◆ **Passage**
******
Additionally, in the wellbore, there may be one or more casing or tubing annuli with pressure on them during shut-in. The pressures on these may be different or the same, depending on the completion type and whether there is connectivity between each of the annuli due to an isolation packer being in place or other potential wellbore restrictions causing the differences. The pressures from each of the annuli are always available for monitoring at the wellhead via a pressure gauge. When the wells are shut in prior to blowdown, each of the respective pressures are referred to as a shut-in pressures; there is a shut-in tubing pressure and a shut-in casing annulus pressure. These pressures are often higher than the flowline, separator, or tank battery pressures where the well is tied in to for routing production to a sales line.
Wells may need to be drawn-down or de-pressurized for various reasons but typically it is to perform a workover operation or re-completion, including routine well maintenance for issues like running tubing into a well (tube-ups), tubing repair, rod repair, Electrical Submersible Pump replacements, valve replacement, re-entry drilling, recompletions, casing repair, or a variety of other well clean-out operations to remove paraffins, debris or other solids in the well that may be impeding production. Wells may also need to be drawn-down and de-pressurized as part of the Plug and Abandon process. In order to access a well to perform any of the workover, recompletion services, or Plug and Abandon, the initial step of the process is to remove the wellhead after the draw-down, de-pressurization, and killing process to gain direct access to enter the wellbore. To remove the wellhead, there must be a sufficient overbalance condition in the well to ensure the well is killed and therefore will not flow when the wellhead is removed. Once the wellhead is removed, a blowout preventer (BOP) may typically be flanged up to the casing head to serve as a pressure safety barrier during the intervention procedure, after which case the wellhead is replaced and the well is brought back on production.
A typical existing method used to perform the well draw-down de-pressurization, and well killing operation may be using one of many types of transportable open top containers as a vessel to capture everything flowing from the well including liquids, gases, and solids. The liquids and solids flow from the well and are captured in an open top container and the free gas is either vented into the atmosphere via a device referred to as a gas buster or in some cases a flare stack may be used to burn the free gas flowing back from the well. There may be multiple scenarios to draw-down, de-pressurize, and kill the well based on the well completions configuration. If the well is being produced without tubing in the well, then there will only be one pressurized casing annulus volume to be drawn-down, de-pressurized, and killed. If the well has tubing inside of the casing as part of the completion design and is isolated in the casing with a packer assembly or any other isolation device, then the wellhead may have a tubing pressure of “x” and a casing annulus pressure of “y” to be drawn-down, de-pressurized, and killed. In such case where there is an isolated tubing string pressure and casing annulus pressure, the draw-down, de-pressurization, and well kill process will always be performed sequentially by accessing the appropriate wing valves on the wellhead associated with each respective annuli section to gain access to the pressured volume; typically, the tubing is de-pressurized first followed by the casing annulus. The shut-in wellhead tubing and/or casing annulus pressures on a well can be anywhere from 0 psi [0 MPa] or greater. If the casing annulus is isolated from the tubing string often the shut in pressures are different. In the case of a gas lift completion, the casing annulus may have a significantly highly shut in pressure, set at a pressure equal to or near the gas injection pressure used on the well to activate the gas lift valves. Regardless of how many unique tubing and casing annuli exists, once the pressure is sufficiently low, a “kill” fluid is often pumped into the annuli to a level sufficient to create an overbalance condition with a hydrostatic head to ensure the well will no longer flow. The fluid may be a weighted kill fluid, or simply fresh water or brine water.
******
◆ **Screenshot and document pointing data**
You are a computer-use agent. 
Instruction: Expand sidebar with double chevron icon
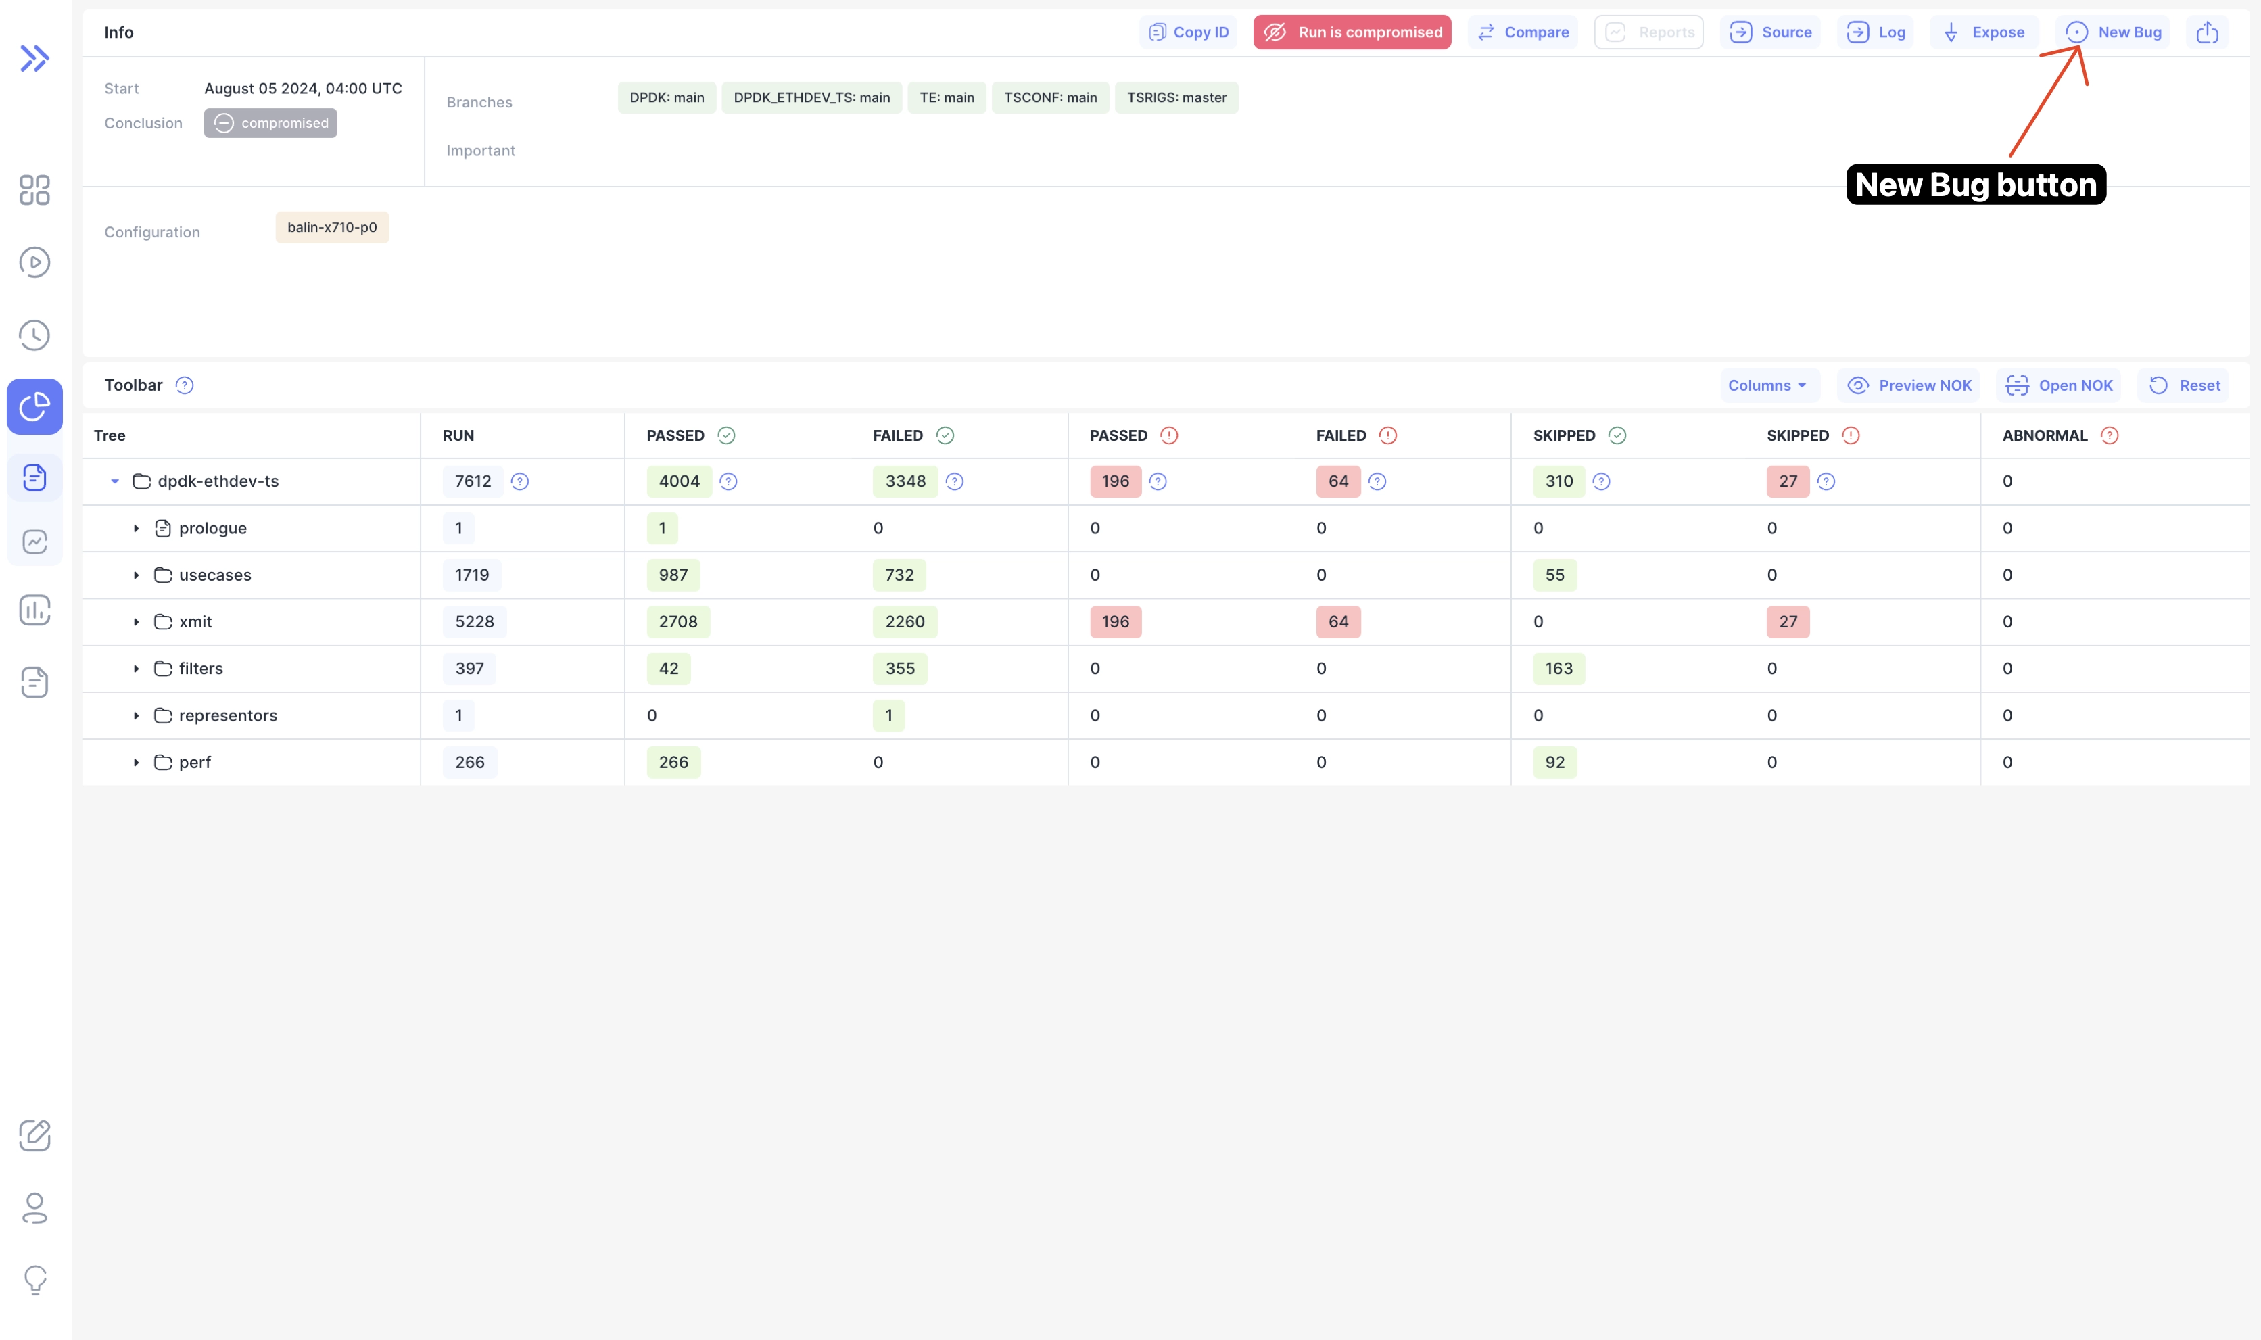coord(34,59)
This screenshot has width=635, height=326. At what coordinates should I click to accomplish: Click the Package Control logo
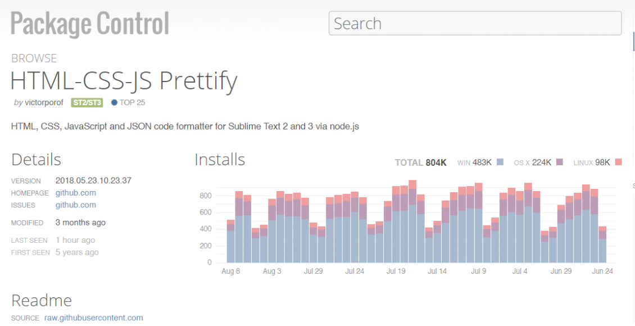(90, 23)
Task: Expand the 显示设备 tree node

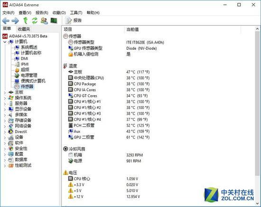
******
◆ **Exercise task**
Quote the part of the passage on well de-pressurization that begins at the words "Additionally, in the" and stops after the words "a sales line.".

◆ **Exercise result**
Additionally, in the wellbore, there may be one or more casing or tubing annuli with pressure on them during shut-in. The pressures on these may be different or the same, depending on the completion type and whether there is connectivity between each of the annuli due to an isolation packer being in place or other potential wellbore restrictions causing the differences. The pressures from each of the annuli are always available for monitoring at the wellhead via a pressure gauge. When the wells are shut in prior to blowdown, each of the respective pressures are referred to as a shut-in pressures; there is a shut-in tubing pressure and a shut-in casing annulus pressure. These pressures are often higher than the flowline, separator, or tank battery pressures where the well is tied in to for routing production to a sales line.